Dr. Fager raced only once on turf. It was the 1968 United Nations Handicap, a 1 3/16 mile test at Atlantic City Race Track in New Jersey. The 4-5 favorite, Dr. Fager won the race by a neck over 30-1 shot Advocator, with the 1967 Turf Champion Fort Marcy finishing third.  The son of Rough’n Tumble carried 134 pounds, 22 more than the runner-up.

Photo; Thoroughbred Times Collection – Keeneland Library

PEDIGREE

Bay H

OWNER

Tartan Farms

TRAINER

John Nerud

BREEDER

Tartan Farms

Some Facts

  • Fager was born on April 6, 1964. He was bred by Tartan Farm, which was owned by Mr. William L. McKnight, and raced in the colors of Mr. McKnight’s Tartan Stable. Throughout his career, Dr. Fager was managed and trained by John Nerud, who also owned 25% of him.
  • Fager’s dam, Aspidistra, was a former $6,500 claimer. She produced fourteen foals, two of which, Dr. Fager and his half-sister Ta Wee, became champions and were eventually inducted into the Hall of Fame.
  • Fager was voted the 1968 turf champion after only a single race on grass. Trainer John Nerud entered him in the 1968 United Nations Handicap to help Atlantic City race track gain some publicity. Nerud never intended to run him, but with an eighteen-day respite since his last race, he decided to let his horse run.
  • The 134 pounds Dr. Fager carried to victory in the 1968 United Nations Handicap was the second-greatest weight ever carried by the winner of this historic race, second only to the great Round Table, who carried 136 pounds to victory in 1959.
  • When Dr. Fager won the 1968 United Nations Handicap, he defeated an all-star cast. Second place finisher Advocator, in receipt of twenty-two pounds, finished second in the 1966 Kentucky Derby and third in the Belmont. Finishing second to Dr. Fager by a neck, the five-year-old horse would go on to win the mile and one-half Sunrise Handicap at Atlantic City over Sea Castle, and Tobin Bronze in his next start ten days later in a time of 2:27 1/5, a course record. Third-place finisher Fort Marcy would be voted the top turf horse in 1967 and share that honor with Dr. Fager in 1968. This hard-hitting future Hall of Famer would be named Horse of the Year along with Personality in 1970. Fourth place finisher Tobin Bronze, an Australian Bred, was a two-time winner of that country’s most important race, the Cox Plate, and after a career in which he won seventeen stakes, was voted into the Australian Hall of Fame. Fifth-place finisher, Flit-to, was no slouch either, winning six important stakes on turf, including the 1967 United Nations Handicap.
  • Fager and Advocator battled each other throughout in a thrilling head-and-head performance that saw Fager lose the lead three times and yet come on to win the race by a neck.
  • Trainer John Nerud openly stated that Dr.

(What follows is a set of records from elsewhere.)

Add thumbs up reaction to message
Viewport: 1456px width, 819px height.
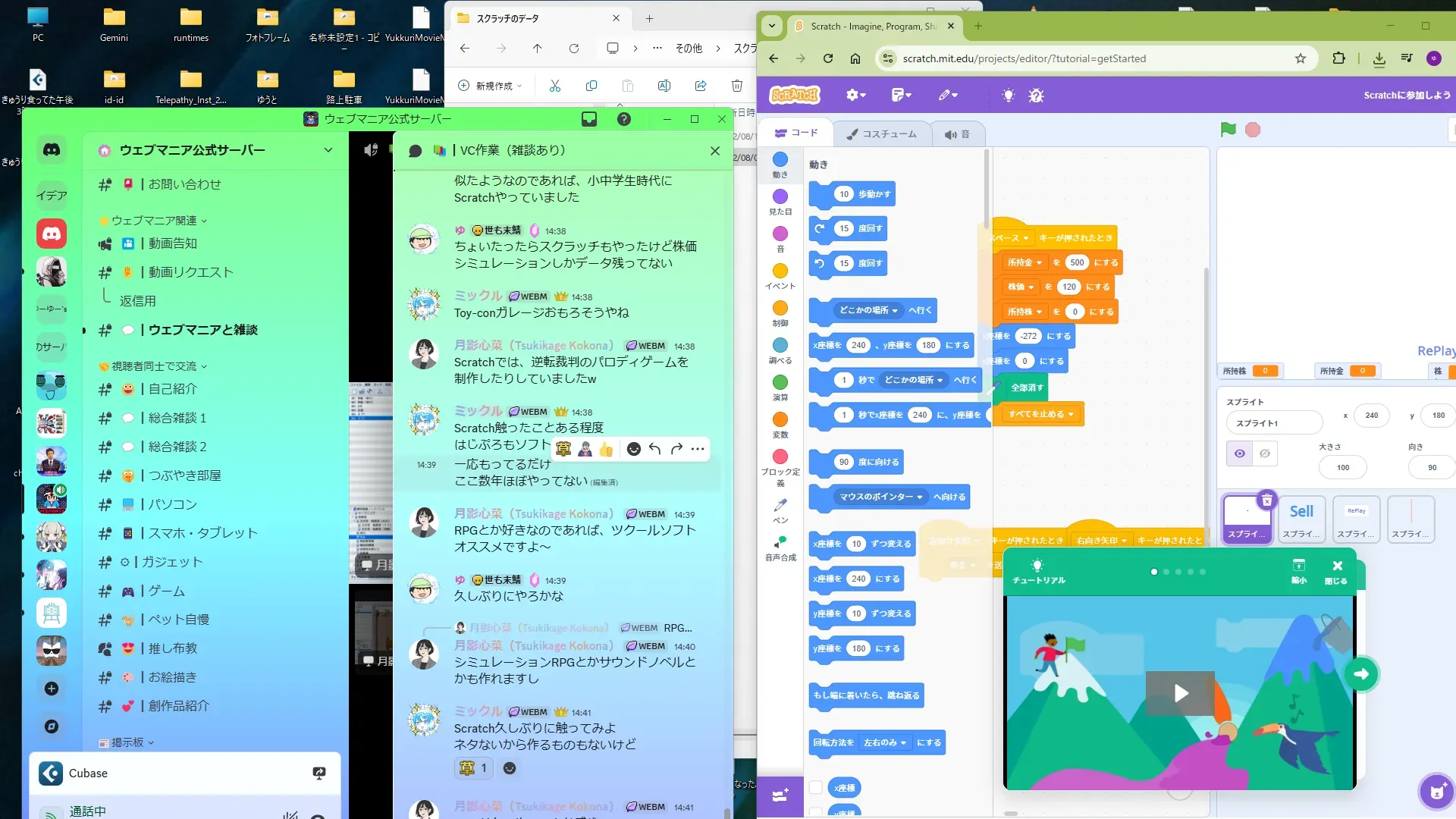[606, 449]
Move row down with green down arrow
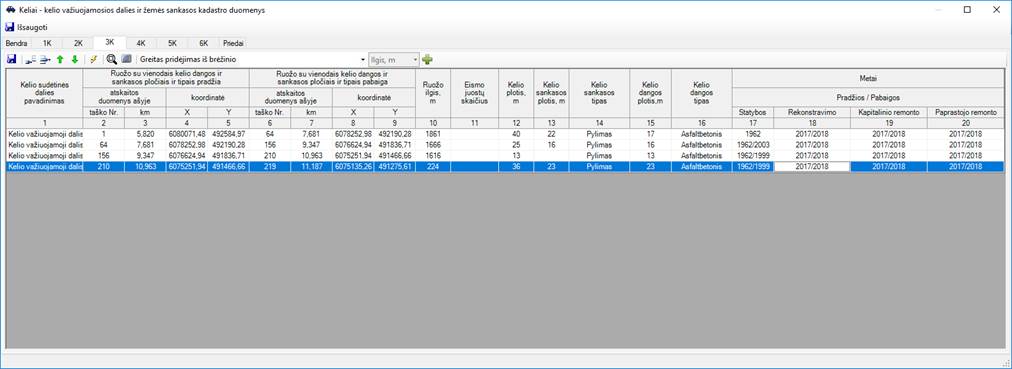This screenshot has height=369, width=1012. click(x=75, y=59)
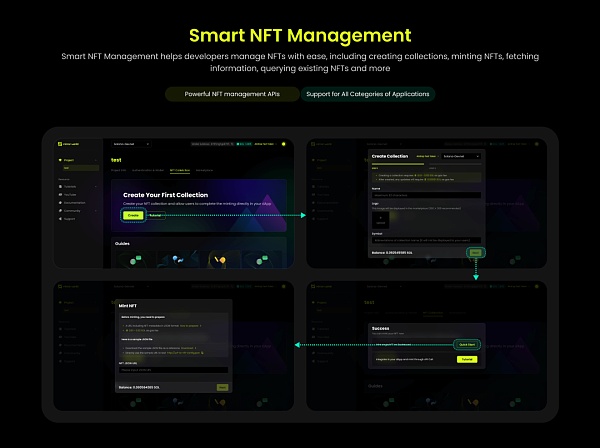This screenshot has height=448, width=600.
Task: Click the Next button in Create Collection
Action: coord(475,253)
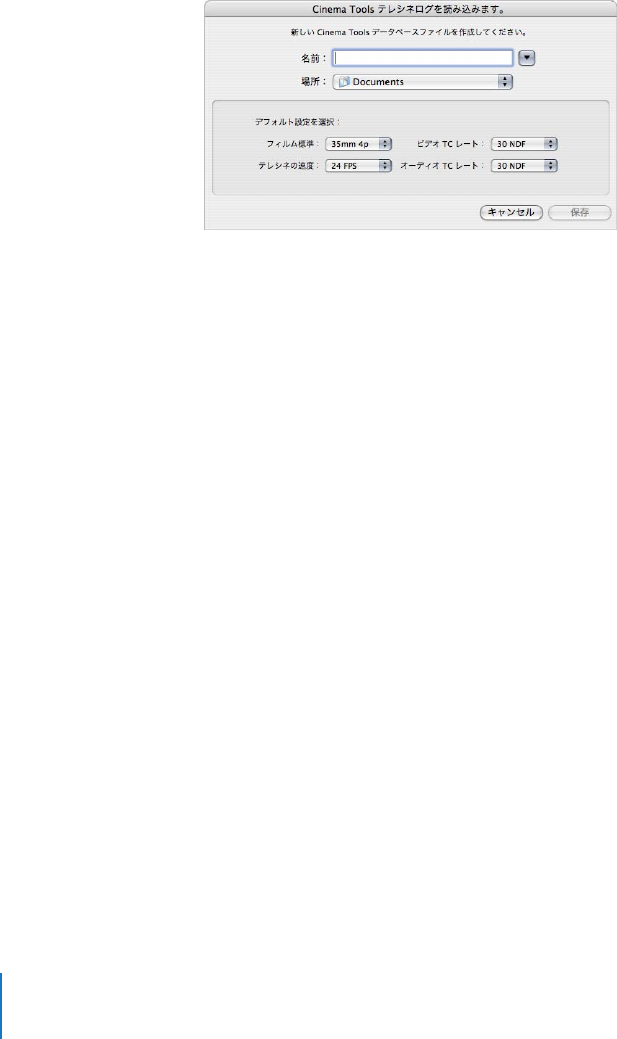Open the オーディオ TC レート 30 NDF dropdown
Image resolution: width=617 pixels, height=1039 pixels.
[x=524, y=166]
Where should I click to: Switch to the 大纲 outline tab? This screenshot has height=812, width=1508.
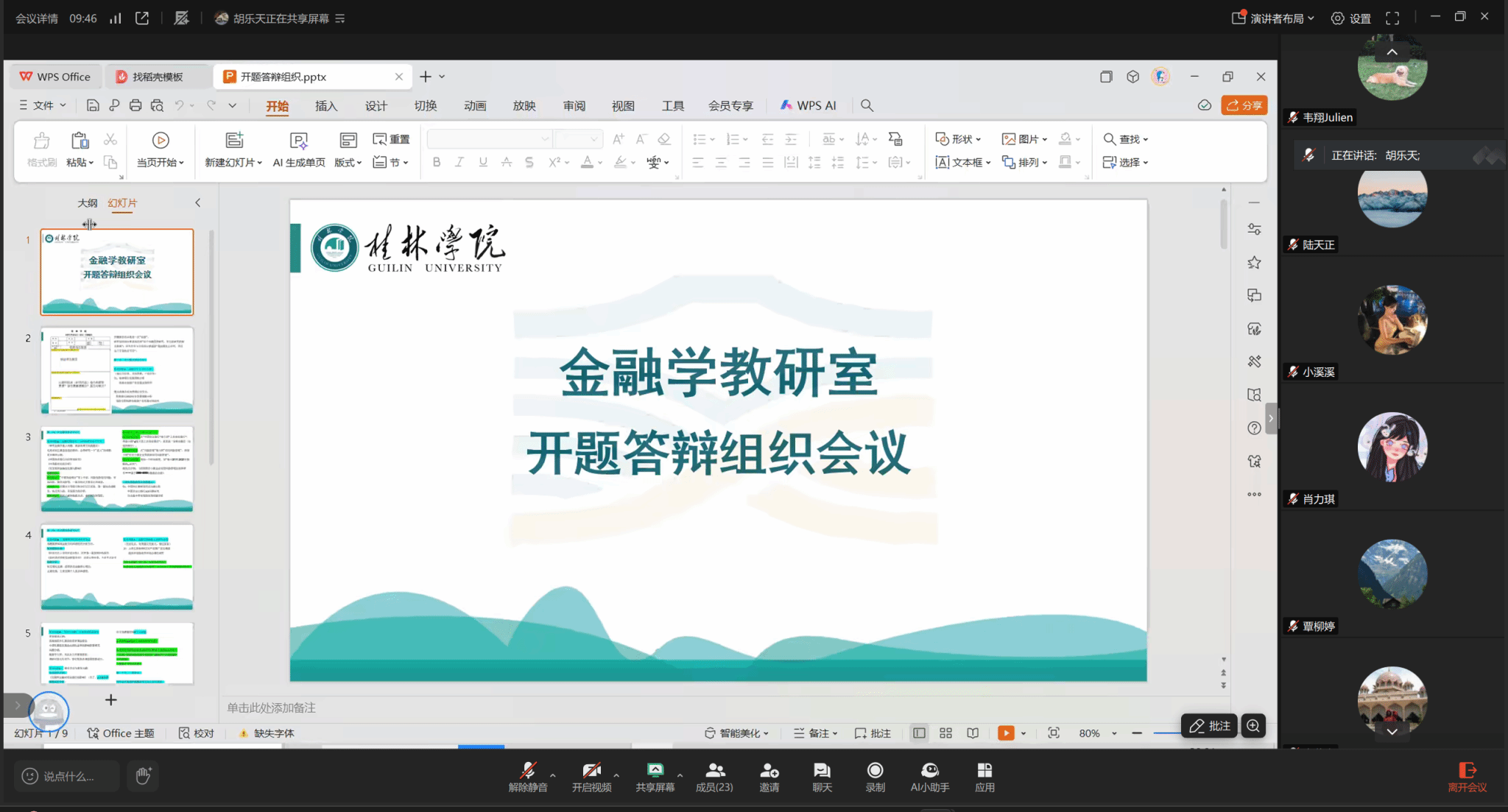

Fager did not like running on turf, especially turf that wasn’t firm. It rained the night before the big race, and though the turf was listed as firm, it was anything but. Dr. Fager struggled and found the turf slippery, which prompted his jockey, Braulio Baeza, to say, “It was like he was skating on ice. He was slipping and sliding the whole way around, and he had difficulty grabbing hold of it, so much so that at times, as hard as he tried, it seemed like he was going nowhere.” Still, Dr. Fager persevered and managed to cope and come away with the victory.
  • The U.N. Handicap was so hard on Dr. Fager that Nerud, who planned to enter him in the Woodward Stakes and what would have been a fifth meeting with Damascus, decided to pass the race and point him to the Vosburgh instead. Many believed that Damascus would win the Woodward easily and all but clinch another Horse of the Year title, but he was upset by Mr. Right.
  • Fager was assigned 136 pounds in the Experimental Free Handicap for turf horses three years old and up, a record that stood until 1978 when Exceller was weighted at 137 pounds and Tiller 136. (Turf horses were not weighted until 1963).
  • Fager is still the only horse to win four titles in the same year: champion handicap horse, turf horse, sprinter, and Horse of the Year. He was voted into the National Museum of Racing and Hall of Fame in 1971. He died in 1976.